Records for the exercise below:
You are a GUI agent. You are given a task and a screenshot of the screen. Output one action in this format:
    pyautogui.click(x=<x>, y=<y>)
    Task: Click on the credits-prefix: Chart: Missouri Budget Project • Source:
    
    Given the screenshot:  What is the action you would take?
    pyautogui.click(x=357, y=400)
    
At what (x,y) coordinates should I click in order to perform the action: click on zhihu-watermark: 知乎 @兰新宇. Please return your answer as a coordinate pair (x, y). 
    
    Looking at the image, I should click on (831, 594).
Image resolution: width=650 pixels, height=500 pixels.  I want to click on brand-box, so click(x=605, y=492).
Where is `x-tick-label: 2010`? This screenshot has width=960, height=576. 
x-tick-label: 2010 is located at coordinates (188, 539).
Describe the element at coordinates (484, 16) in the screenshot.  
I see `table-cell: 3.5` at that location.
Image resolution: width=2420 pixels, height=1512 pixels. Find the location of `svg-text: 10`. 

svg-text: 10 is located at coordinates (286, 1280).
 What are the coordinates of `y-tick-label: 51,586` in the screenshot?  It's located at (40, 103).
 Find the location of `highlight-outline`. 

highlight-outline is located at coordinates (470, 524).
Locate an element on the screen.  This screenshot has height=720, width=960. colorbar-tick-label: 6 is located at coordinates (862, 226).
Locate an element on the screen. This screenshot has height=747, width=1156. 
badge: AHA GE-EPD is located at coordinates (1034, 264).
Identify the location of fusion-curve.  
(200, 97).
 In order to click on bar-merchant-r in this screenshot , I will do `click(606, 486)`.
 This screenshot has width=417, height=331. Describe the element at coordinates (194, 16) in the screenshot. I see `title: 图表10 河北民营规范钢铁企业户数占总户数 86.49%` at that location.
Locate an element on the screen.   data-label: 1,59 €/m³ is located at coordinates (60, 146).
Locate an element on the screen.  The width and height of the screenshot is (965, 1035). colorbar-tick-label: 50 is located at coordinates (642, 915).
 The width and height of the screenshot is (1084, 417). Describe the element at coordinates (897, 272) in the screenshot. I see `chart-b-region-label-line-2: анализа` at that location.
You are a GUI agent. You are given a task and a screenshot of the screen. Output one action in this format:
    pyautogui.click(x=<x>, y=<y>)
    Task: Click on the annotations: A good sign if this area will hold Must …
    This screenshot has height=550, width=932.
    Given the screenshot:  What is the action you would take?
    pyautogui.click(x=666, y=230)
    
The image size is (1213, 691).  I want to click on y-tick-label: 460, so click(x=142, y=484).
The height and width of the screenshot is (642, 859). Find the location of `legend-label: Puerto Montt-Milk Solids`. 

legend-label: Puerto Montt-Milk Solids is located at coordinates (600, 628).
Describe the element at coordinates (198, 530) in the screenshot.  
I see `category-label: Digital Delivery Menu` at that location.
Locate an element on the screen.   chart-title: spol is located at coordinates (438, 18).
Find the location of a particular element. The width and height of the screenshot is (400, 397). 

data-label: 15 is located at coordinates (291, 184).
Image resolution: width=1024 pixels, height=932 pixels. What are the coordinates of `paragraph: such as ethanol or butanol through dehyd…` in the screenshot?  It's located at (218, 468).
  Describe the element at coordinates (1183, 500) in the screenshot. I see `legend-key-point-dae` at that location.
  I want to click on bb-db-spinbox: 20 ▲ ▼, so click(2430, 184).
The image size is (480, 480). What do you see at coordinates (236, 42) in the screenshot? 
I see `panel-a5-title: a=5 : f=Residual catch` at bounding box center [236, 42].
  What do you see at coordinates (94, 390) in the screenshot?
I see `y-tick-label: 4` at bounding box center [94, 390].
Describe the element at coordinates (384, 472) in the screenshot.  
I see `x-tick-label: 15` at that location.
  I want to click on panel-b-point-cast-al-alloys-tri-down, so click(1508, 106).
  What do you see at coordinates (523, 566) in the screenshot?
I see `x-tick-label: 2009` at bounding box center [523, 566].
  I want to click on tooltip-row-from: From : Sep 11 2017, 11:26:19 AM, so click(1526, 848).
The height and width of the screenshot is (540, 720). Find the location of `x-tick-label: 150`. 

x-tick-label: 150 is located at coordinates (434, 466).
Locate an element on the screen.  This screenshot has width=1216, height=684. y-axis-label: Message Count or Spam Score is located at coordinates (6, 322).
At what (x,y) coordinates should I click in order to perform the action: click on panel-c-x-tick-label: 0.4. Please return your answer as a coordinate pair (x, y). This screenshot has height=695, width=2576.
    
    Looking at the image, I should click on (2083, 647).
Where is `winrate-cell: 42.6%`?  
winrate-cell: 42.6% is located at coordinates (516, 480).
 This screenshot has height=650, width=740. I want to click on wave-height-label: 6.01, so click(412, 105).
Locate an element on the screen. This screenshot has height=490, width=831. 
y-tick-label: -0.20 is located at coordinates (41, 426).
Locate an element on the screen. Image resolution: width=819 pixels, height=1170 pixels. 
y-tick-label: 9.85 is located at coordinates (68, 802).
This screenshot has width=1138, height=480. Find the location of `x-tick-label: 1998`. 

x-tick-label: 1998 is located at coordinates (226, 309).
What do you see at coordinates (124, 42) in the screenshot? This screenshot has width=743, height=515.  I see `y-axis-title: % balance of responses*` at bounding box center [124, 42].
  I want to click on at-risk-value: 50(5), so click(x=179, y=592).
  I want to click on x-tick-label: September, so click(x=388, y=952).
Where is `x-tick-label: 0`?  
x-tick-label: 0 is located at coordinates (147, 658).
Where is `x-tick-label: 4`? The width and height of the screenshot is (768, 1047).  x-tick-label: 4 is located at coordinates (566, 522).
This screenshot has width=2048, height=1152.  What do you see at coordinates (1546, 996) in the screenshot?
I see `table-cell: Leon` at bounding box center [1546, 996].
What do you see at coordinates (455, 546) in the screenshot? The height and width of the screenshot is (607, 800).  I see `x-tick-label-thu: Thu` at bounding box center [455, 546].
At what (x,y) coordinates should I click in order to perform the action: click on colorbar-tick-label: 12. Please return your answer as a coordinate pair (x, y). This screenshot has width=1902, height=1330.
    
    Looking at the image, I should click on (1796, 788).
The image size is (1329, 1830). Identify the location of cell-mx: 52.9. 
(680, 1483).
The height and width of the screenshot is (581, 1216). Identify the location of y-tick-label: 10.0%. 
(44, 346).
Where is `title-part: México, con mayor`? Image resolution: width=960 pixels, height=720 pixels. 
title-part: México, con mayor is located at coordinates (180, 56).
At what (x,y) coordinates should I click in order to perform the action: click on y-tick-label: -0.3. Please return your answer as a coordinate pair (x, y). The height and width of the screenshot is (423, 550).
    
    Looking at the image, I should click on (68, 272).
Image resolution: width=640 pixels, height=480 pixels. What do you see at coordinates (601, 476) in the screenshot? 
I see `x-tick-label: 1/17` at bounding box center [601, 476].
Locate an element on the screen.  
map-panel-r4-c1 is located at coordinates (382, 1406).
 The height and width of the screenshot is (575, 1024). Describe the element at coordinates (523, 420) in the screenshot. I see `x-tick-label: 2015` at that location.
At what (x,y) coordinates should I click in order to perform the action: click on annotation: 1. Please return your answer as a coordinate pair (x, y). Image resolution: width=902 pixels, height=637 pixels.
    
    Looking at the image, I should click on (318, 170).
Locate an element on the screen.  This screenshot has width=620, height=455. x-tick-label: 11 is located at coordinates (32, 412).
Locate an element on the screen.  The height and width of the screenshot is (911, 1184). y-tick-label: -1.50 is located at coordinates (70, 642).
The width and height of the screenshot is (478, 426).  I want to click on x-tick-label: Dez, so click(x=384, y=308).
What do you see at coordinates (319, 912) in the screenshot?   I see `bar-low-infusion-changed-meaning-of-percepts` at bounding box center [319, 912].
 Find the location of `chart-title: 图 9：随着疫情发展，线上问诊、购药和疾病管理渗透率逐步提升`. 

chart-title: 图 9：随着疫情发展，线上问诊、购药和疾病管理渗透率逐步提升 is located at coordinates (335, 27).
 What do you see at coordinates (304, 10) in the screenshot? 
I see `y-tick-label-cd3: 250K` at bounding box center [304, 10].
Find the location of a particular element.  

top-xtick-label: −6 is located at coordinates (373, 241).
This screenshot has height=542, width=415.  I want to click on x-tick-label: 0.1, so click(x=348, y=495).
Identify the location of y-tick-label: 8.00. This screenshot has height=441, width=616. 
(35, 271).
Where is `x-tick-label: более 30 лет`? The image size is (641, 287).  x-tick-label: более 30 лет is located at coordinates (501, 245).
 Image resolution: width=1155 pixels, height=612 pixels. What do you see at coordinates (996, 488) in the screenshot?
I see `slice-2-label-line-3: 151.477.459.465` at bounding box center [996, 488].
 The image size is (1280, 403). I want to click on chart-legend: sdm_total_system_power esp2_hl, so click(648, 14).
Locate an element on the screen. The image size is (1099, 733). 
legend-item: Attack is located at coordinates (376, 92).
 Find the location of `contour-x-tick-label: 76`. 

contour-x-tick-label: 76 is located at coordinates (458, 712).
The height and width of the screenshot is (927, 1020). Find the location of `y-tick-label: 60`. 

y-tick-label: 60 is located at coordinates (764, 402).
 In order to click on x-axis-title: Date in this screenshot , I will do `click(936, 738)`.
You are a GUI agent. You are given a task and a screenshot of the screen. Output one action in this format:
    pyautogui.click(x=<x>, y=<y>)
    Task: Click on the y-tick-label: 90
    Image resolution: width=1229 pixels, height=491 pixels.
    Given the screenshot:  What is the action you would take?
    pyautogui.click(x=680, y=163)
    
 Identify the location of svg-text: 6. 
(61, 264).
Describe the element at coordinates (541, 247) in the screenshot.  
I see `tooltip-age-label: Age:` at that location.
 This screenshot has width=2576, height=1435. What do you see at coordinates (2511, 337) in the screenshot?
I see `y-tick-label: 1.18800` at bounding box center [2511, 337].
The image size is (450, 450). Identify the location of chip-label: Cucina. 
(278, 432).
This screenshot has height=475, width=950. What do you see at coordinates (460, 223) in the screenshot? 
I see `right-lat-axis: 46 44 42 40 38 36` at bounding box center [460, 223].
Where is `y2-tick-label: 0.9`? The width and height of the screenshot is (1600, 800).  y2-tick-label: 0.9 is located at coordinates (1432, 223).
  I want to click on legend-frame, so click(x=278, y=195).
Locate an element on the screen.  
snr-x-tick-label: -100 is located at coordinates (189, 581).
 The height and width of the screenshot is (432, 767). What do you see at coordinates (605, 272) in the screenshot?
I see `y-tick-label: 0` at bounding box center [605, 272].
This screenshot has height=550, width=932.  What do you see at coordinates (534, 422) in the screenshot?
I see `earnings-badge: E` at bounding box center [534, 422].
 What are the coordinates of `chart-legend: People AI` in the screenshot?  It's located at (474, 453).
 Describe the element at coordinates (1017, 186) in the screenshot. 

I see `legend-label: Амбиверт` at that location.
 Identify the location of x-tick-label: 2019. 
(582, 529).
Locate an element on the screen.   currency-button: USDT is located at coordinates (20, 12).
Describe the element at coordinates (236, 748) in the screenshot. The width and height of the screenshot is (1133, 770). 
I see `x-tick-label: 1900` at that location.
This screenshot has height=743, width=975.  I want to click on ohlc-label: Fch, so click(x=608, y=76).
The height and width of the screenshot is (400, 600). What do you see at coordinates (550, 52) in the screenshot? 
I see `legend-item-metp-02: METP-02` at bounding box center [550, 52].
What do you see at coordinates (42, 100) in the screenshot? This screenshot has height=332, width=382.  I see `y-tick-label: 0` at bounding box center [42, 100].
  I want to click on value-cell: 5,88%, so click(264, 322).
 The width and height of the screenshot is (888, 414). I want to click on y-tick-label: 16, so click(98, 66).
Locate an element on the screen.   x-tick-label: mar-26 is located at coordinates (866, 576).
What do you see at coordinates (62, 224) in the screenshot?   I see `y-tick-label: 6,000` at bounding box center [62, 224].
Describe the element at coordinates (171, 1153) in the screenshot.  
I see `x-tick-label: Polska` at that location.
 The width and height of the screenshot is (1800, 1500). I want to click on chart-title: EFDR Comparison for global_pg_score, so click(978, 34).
End of Records for the exercise.
## What you will do
Report each line of the rows above that contains the string "Puerto", copying every such line in full. Count a line only if the letters match in case.

## Task output
The height and width of the screenshot is (642, 859). Find the location of `legend-label: Puerto Montt-Milk Solids`. 
legend-label: Puerto Montt-Milk Solids is located at coordinates (600, 628).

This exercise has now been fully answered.